Jimmy’s my man—he’s my buddy! Jimmy and Worm and Solly—he would die for any one of them—and even batty General Grant. Jimmy’ll be all right—goddamn—goddamn—hell be all right.
Ping! Ping! Ping! Ping!
He thought, ain’t this a bitch! Here I am worried about the Quiet Man and I’m getting ready to bust hell wide open in a few damn minutes. Getting ready just as fast as I can to attend my own damn funeral and worrying about the Quiet Man. Ain’t this a mother-fer-ya?

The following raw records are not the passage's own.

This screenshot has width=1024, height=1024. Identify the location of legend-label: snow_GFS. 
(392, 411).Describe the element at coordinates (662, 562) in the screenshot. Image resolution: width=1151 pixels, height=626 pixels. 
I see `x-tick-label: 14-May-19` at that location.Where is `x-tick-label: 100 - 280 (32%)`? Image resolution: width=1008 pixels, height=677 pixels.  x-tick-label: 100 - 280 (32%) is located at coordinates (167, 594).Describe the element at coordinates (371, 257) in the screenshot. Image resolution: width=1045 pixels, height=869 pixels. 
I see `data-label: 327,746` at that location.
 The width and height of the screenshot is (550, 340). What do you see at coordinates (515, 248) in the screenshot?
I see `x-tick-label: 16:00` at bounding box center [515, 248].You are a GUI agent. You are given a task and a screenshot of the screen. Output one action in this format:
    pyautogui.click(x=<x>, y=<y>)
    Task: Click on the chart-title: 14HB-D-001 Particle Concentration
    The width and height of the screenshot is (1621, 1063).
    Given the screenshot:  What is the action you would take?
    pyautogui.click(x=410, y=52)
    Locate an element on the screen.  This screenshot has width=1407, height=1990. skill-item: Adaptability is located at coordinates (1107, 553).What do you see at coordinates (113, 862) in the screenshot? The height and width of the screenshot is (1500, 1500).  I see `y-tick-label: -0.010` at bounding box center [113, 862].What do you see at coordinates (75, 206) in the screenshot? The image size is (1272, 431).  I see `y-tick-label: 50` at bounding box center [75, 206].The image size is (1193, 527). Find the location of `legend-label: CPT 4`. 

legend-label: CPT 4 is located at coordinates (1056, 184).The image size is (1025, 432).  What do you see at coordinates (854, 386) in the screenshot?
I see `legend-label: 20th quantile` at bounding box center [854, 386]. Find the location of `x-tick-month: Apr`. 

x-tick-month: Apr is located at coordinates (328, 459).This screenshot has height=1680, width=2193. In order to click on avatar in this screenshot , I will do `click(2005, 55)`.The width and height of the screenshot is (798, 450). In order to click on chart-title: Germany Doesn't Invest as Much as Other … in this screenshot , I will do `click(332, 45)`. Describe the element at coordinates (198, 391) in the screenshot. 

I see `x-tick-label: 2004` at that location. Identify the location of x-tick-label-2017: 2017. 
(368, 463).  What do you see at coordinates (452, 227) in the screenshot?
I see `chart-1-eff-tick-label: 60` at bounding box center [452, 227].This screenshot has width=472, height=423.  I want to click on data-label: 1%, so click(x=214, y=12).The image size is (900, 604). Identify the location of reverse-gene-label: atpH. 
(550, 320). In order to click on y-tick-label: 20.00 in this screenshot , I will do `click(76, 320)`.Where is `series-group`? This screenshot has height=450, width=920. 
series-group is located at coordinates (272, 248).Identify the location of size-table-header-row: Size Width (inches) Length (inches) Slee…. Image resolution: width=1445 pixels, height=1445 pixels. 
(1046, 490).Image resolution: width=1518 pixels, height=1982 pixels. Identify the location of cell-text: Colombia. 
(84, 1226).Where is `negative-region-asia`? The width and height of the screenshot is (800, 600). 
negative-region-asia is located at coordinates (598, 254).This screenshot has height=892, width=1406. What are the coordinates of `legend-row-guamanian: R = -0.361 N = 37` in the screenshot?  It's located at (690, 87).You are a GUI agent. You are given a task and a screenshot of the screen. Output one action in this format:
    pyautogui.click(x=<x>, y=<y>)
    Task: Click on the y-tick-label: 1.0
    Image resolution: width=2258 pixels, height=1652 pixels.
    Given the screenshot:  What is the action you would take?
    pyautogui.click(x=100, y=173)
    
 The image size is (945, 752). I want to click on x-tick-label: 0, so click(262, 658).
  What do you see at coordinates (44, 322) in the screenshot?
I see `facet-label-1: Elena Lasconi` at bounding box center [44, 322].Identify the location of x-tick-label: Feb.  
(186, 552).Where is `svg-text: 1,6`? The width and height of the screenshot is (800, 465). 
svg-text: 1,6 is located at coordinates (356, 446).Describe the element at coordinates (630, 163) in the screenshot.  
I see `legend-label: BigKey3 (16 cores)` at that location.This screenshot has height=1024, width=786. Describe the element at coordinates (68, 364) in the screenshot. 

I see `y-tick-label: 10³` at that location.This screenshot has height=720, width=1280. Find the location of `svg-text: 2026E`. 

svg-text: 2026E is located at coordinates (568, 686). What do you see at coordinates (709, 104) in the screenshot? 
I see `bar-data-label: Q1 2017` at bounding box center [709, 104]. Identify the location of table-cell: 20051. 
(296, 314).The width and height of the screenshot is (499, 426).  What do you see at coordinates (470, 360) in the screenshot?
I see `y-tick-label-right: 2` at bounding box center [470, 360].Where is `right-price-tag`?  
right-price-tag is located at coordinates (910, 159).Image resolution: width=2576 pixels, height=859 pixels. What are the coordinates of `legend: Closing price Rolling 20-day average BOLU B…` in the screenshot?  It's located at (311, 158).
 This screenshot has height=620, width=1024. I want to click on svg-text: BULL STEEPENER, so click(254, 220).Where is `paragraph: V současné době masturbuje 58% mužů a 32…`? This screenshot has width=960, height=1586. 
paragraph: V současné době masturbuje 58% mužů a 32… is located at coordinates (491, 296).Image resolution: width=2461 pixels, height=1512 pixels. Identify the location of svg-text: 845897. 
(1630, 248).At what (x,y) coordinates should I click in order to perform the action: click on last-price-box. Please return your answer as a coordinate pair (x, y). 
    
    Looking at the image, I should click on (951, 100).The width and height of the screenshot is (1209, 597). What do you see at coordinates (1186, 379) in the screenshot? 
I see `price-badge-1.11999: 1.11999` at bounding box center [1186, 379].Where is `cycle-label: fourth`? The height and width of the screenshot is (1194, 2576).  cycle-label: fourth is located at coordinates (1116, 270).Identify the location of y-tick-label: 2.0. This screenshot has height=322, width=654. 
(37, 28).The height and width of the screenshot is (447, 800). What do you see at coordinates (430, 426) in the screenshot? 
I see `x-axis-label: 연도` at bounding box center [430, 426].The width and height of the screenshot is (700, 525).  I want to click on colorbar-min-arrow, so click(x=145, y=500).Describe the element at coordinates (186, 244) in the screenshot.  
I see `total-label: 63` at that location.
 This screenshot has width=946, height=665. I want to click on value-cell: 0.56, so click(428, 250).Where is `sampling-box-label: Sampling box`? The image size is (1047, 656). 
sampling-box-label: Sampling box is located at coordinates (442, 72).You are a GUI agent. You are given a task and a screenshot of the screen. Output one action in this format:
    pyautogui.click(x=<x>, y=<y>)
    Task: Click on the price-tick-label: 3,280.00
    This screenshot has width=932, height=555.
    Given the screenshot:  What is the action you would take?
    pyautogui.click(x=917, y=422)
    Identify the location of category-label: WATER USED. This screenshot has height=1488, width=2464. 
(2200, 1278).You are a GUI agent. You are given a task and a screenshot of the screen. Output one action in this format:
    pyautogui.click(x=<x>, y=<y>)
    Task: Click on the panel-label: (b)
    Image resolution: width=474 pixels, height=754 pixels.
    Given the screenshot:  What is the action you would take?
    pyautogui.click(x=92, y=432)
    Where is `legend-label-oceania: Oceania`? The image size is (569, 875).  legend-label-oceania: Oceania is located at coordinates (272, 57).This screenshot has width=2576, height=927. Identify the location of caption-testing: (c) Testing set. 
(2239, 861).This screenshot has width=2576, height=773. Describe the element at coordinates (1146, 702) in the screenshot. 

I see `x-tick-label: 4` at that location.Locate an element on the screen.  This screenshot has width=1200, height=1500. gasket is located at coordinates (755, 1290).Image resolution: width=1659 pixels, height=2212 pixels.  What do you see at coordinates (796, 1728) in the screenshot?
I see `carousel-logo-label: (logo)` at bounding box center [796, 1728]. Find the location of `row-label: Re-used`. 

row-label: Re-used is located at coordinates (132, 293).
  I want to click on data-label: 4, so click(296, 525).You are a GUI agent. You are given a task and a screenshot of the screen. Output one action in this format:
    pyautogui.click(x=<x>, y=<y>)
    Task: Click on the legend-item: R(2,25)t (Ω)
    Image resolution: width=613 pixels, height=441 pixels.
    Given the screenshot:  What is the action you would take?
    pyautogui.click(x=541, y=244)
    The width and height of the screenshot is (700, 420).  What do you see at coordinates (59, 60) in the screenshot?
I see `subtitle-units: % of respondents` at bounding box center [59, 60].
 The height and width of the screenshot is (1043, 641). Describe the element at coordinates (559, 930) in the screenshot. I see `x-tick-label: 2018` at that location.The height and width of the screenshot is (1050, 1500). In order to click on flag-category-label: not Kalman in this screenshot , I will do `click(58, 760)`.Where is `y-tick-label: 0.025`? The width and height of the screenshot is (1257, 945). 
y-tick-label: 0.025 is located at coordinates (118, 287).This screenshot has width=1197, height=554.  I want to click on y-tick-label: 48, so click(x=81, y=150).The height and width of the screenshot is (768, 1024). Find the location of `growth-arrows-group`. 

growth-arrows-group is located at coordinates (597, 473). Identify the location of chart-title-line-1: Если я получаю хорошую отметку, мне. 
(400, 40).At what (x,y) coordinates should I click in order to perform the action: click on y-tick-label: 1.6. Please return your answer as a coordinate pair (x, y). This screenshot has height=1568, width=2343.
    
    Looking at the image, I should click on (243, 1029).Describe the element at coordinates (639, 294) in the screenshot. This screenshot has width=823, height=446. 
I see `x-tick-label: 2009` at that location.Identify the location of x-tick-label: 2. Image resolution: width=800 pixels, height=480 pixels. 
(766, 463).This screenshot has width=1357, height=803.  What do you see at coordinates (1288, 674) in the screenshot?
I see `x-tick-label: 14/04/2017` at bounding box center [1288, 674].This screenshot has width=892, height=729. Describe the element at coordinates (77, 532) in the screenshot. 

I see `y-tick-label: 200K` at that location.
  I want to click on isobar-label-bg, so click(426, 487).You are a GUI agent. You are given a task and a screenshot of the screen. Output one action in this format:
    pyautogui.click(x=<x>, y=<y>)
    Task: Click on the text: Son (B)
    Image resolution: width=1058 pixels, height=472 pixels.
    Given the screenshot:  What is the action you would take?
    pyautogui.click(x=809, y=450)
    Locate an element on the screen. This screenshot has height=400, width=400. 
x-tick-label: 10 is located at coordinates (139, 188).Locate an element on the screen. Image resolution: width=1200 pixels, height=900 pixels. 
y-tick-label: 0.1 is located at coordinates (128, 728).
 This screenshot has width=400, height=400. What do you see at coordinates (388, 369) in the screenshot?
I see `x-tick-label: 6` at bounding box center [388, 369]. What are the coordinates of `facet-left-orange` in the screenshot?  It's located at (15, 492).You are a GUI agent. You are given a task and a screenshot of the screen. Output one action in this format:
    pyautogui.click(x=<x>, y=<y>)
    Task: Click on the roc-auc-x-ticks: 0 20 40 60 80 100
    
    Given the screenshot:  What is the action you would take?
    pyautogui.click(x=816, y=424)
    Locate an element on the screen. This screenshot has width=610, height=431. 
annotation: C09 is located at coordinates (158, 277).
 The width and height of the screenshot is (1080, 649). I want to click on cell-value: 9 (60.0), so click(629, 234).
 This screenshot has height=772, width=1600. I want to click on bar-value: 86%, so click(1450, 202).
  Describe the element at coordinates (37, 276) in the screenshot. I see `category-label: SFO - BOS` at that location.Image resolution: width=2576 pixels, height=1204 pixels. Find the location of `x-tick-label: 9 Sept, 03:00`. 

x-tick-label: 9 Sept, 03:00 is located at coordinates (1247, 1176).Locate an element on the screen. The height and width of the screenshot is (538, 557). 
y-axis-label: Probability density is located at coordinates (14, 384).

He started to laugh and he couldn’t stop laughing and the tears rolled down his c
heeks, he laughed and laughed, and the Duck began to swerve from one side of the street to the other as if it were trying to dodge the screaming bullets.
And General Grant in the rear of the Duck with his machine gun back-talking to Captain Charlie thought out loud, “That goddamn Scotty gone stark raving mad!”
Sergeant Henry Williams had gotten in another Duck instead of Scotty’s when they left the jail, and now his Duck was being chased up a side street by two trucks with machine guns mounted and spitting fire and mayhem. Suddenly up ahead of them three White trucks turned into the street and came toward them from the opposite direction. And they were in the middle, with death hurled at them front and back. The Duck came to a halt and choked down and the trucks closed in. Within seconds every living on the Duck was dead excepting the sergeant and his driver.
“Niggers! Nigger! Niggers! Niggers!”
Hank Williams crouched on the floor of the Duck with death crisscrossing over his head and ricocheting. He decided to save his and his driver’s life. He put a white handkerchief on the tip of his bayoneted rifle and held it up and waved it from side to side as the machine-gun fire continued to play its deadly music.